We might shuffle, however, and shift our stations, and cough, and take our weight off our right leg and lean it on our left, but it never made one bit of difference to this terrible monologue. The old parson, with his eyes half closed and his hands spread forth, poured out the finest prose in his mellifluous voice, with every period rounded to such a perfection that had he been a historian and his speech a printed page the world could never have sufficiently admired his attainments. And every emphasis and quantity seemed so indubitably exact in the classical tongues he so freely quoted, as must have made him the envy of pedagogues and the paragon among them all. And all this time we were striving to maintain our well-bred interest as best we might, and inwardly cursed Rome and Greece and the whole race of poets, historians and soldiers that ever sprang from them.

His mind was filled with a vast deal of knowledge of a recondite sort. It could have been of no possible service to anybody, least of all to himself. Yet he moved lightly and easily from one antediluvian topic to others more antediluvian still. He was armed with a great array of theories of no moment at all, and a matchless sheaf of facts that proved and disproved and proved them over again. How weary we became! How we fidgeted and looked at one another in our despair, for he grew more minute as he proceeded, and called up, extempore, authority upon authority to show that Lais was a woman of virtue, and that Virgil did not write his own works. He split straws with Aristotle, and picked holes in his Ethics. He said that Cicero was a windbag, and that Plato was a dunce. He said that Herodotus was loose in his facts, and no more worthy of credence than Plutarch, and that Plutarch was not a whit better than Herodotus neither. He said that Homer was the biggest impostor in history. He had nothing to do with the Iliad, whilst as for the Odyssey, he had long come at the truth that it was by a female hand, most probably one of the Hesperides, though to be sure he had not quite satisfied himself as to which, just as the plays of the poet Shakespeare would one day be allowed to be the handiwork of Lord Bacon, the eminent lawyer and philosopher; and again, as the world, purblind as it was, would one day discover that Mr. Fielding's so-called novel of Joseph Andrews had sprung from the fertile brain of Mr. Colley Gibber. Indeed I was so fearful lest he should take steps to disprove my grandfather's claims to have produced his celebrated Commentary on the Analects of Confucius, that I became quite desperate, and determined to put a stop to the unceasing current of his talk, even at the risk of making a hole in my good manners.

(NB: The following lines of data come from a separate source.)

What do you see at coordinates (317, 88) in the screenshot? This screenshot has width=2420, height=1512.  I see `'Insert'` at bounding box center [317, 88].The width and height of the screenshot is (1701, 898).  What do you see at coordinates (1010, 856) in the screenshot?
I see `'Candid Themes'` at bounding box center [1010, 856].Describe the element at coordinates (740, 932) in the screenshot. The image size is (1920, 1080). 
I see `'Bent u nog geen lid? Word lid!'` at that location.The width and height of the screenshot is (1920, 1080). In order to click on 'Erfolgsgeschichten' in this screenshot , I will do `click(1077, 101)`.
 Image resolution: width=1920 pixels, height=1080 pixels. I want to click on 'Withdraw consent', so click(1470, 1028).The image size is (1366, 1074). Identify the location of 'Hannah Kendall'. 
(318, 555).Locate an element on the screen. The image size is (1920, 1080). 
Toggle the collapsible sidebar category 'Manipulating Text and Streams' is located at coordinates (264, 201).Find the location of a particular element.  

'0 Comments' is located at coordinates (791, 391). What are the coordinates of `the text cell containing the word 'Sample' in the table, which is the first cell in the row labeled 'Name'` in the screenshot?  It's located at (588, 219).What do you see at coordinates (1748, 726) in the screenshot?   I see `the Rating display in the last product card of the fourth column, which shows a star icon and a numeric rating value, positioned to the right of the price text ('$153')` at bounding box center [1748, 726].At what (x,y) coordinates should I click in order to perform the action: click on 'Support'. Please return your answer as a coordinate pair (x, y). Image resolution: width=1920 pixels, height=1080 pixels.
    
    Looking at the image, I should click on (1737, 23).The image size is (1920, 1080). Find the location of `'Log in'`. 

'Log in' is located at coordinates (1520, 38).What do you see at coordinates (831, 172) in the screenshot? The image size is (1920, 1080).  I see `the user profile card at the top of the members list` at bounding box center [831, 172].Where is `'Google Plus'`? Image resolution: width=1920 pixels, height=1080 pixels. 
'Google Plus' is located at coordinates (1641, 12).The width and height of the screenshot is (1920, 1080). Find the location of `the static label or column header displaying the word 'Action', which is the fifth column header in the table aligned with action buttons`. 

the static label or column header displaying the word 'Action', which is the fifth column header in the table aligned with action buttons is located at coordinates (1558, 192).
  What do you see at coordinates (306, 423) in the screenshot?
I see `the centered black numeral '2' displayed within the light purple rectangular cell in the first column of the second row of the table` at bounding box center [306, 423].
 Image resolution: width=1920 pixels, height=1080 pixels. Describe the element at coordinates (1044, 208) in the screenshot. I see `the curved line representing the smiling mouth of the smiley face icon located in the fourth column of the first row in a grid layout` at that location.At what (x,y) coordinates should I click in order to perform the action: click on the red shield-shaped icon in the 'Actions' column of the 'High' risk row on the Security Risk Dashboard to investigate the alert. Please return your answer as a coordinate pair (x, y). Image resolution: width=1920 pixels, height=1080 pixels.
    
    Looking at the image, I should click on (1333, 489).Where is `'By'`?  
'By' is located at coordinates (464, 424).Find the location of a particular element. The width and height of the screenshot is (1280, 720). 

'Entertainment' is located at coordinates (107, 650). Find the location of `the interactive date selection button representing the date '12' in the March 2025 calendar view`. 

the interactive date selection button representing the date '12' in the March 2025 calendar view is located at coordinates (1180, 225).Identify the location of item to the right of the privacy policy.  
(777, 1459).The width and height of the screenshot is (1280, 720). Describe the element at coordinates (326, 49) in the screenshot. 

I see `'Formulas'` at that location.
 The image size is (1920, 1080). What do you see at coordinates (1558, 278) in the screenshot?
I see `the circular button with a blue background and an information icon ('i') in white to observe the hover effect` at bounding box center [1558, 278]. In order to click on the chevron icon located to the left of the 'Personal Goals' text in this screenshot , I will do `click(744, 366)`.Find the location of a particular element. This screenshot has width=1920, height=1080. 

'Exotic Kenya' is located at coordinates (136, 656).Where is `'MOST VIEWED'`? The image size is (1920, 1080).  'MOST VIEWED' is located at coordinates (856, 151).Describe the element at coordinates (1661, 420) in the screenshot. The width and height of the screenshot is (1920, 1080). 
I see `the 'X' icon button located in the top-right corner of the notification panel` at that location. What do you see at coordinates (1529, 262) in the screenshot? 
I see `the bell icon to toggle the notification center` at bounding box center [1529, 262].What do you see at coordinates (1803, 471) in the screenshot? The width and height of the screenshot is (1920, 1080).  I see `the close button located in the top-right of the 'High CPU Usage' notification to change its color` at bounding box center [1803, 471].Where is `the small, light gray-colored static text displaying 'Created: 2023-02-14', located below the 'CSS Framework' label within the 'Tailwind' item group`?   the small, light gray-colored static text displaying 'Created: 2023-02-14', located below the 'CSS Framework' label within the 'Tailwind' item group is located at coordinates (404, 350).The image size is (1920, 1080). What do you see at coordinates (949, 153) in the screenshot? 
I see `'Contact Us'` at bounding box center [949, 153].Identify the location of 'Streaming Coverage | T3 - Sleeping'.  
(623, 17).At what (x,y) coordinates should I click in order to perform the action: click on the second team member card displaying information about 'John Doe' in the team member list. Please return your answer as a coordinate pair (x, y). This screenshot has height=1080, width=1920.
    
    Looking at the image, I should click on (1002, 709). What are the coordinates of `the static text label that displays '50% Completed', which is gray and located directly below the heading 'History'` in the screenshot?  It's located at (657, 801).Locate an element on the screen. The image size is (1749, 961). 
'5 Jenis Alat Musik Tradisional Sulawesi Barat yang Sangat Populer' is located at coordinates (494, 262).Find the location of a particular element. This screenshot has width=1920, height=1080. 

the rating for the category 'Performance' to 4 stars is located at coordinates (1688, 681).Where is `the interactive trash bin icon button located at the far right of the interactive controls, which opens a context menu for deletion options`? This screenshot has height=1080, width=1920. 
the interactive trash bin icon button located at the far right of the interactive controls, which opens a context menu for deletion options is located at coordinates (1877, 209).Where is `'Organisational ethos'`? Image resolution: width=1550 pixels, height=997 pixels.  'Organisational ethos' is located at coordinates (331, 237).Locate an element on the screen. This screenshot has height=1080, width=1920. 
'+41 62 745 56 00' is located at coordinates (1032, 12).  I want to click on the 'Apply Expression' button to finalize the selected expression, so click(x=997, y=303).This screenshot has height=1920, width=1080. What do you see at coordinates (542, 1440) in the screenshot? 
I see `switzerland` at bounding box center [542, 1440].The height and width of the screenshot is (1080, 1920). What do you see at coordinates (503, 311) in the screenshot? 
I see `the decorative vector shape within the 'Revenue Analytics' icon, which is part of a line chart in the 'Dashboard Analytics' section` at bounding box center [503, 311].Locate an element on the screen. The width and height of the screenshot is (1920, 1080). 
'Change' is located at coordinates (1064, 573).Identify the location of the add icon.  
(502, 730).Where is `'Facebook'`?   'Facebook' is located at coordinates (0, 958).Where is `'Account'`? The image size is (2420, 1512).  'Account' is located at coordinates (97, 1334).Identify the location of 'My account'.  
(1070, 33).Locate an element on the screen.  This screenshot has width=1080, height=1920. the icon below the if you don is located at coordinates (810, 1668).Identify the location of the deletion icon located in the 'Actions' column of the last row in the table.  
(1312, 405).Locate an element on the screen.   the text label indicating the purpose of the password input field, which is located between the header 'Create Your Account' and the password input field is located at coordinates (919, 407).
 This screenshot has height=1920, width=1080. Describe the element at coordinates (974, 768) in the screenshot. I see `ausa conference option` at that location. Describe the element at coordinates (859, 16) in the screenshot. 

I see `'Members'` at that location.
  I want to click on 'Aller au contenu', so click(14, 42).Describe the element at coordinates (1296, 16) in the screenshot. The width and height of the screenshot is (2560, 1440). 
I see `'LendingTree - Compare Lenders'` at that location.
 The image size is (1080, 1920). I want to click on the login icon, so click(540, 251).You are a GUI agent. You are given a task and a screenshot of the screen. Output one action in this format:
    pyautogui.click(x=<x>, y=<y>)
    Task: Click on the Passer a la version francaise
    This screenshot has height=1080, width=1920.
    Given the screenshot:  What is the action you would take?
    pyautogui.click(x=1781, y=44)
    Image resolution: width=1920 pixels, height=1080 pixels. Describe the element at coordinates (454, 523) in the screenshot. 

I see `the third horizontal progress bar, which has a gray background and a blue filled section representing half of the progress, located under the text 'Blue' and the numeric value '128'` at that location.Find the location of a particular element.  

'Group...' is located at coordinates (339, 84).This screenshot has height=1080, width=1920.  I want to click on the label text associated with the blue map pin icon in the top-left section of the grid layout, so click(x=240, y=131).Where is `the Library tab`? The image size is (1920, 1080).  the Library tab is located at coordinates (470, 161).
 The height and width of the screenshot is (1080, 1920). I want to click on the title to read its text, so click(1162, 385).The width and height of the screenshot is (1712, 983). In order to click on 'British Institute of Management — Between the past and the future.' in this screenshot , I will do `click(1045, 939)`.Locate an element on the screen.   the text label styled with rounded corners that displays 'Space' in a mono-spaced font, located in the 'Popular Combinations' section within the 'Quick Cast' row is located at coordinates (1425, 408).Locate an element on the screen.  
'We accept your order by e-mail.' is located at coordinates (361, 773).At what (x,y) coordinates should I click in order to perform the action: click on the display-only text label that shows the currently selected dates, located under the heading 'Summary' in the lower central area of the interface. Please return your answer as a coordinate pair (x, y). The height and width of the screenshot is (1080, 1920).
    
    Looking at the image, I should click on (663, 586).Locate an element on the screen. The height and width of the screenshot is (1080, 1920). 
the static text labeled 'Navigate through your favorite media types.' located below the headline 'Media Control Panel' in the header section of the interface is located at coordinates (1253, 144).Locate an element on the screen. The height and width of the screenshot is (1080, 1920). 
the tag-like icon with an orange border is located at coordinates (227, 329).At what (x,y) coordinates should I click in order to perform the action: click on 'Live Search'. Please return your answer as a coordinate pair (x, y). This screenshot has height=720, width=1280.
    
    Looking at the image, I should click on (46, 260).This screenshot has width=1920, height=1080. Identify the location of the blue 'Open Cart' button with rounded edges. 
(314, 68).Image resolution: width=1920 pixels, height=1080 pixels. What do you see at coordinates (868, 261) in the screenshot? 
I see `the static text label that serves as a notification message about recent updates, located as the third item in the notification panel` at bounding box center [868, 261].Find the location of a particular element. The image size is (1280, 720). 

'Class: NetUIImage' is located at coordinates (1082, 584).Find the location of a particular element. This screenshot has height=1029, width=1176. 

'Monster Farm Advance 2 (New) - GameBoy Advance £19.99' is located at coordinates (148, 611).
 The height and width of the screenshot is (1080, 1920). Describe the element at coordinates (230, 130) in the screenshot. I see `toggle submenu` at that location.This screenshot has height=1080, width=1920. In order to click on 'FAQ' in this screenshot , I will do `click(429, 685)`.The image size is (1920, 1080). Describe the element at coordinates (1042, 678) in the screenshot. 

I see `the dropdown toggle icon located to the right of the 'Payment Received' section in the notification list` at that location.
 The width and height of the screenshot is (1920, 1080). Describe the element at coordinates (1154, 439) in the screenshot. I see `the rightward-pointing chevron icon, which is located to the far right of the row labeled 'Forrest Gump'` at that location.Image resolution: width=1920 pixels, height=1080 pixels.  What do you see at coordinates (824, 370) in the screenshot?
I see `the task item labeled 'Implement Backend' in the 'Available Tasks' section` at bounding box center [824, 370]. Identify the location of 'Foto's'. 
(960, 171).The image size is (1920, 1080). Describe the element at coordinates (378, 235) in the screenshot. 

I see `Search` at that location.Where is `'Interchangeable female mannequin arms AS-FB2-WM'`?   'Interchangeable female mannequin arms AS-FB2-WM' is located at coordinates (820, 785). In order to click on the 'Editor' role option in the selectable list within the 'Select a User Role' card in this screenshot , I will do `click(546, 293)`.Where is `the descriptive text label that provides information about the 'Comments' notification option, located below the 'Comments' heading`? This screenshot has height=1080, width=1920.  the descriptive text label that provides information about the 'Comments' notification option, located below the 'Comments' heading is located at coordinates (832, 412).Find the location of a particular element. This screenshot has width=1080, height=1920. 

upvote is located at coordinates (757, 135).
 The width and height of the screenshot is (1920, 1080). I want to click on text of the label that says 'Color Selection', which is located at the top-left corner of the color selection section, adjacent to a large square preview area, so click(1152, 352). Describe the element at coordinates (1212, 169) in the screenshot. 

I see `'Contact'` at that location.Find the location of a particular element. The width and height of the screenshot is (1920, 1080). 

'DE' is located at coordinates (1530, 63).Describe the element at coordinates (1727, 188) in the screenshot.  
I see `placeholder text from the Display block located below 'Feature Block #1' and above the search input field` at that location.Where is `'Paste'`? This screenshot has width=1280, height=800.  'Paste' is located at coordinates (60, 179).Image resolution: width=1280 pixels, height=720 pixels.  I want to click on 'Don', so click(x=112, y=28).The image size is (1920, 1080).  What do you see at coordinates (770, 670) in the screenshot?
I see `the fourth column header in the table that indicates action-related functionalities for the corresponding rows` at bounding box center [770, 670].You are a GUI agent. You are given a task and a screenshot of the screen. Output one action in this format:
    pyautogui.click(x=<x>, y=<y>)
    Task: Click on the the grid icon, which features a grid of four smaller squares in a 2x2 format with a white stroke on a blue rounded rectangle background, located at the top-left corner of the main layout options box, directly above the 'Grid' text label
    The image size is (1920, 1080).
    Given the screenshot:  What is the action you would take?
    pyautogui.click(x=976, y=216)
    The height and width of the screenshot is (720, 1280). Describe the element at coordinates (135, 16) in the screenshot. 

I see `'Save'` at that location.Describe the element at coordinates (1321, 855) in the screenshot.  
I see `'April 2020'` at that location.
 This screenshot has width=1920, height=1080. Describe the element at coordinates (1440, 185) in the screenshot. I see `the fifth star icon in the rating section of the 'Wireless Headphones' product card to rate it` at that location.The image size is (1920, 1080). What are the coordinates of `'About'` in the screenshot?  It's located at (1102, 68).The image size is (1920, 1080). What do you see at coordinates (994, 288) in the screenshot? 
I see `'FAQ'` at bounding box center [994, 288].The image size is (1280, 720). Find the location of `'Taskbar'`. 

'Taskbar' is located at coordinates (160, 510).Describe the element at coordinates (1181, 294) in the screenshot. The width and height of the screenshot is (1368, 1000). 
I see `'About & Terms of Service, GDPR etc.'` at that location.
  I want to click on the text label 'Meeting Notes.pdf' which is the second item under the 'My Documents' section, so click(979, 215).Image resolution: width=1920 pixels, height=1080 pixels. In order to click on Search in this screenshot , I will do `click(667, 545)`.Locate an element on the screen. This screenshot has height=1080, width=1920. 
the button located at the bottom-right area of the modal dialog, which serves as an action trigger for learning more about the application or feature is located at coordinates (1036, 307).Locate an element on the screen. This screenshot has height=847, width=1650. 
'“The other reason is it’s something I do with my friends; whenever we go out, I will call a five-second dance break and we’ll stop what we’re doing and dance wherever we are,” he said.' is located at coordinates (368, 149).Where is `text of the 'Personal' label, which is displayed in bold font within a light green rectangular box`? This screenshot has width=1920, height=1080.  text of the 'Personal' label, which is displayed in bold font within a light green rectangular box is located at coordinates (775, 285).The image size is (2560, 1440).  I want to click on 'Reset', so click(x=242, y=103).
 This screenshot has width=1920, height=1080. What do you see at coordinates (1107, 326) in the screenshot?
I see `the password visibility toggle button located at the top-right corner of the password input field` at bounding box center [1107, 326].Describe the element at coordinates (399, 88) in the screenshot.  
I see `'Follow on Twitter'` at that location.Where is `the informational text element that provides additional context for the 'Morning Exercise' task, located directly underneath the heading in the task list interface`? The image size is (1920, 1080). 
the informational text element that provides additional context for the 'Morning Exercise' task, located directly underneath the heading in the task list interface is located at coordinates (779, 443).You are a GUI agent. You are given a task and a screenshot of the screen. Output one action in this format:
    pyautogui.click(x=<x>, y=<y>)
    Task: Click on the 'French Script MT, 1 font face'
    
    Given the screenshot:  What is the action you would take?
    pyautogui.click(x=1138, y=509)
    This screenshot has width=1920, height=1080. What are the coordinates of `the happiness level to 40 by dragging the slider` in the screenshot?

Having reached a point in his discourse wherein he showed that Cæsar did not cross the Rubicon, I slapped my hand on the table with a vigour that knocked down half-a-score of tomes and startled everything and everybody but the speaker himself; and, says I, at the top of my heartiest voice:

"I quite agree with you there, sir; I do indeed."

"I presume, sir," says the parson, "you know the authorities there are against us, and what adversaries of weight, Cæsar himself, Suetonius, and Plutarch, to name only three, that we have to face."

"I care not if there are three thousand," says I valiantly, "in this matter I am entirely of your mind."

The parson, whose simplicity was as great as his learning, grasped my hand with the utmost fervour.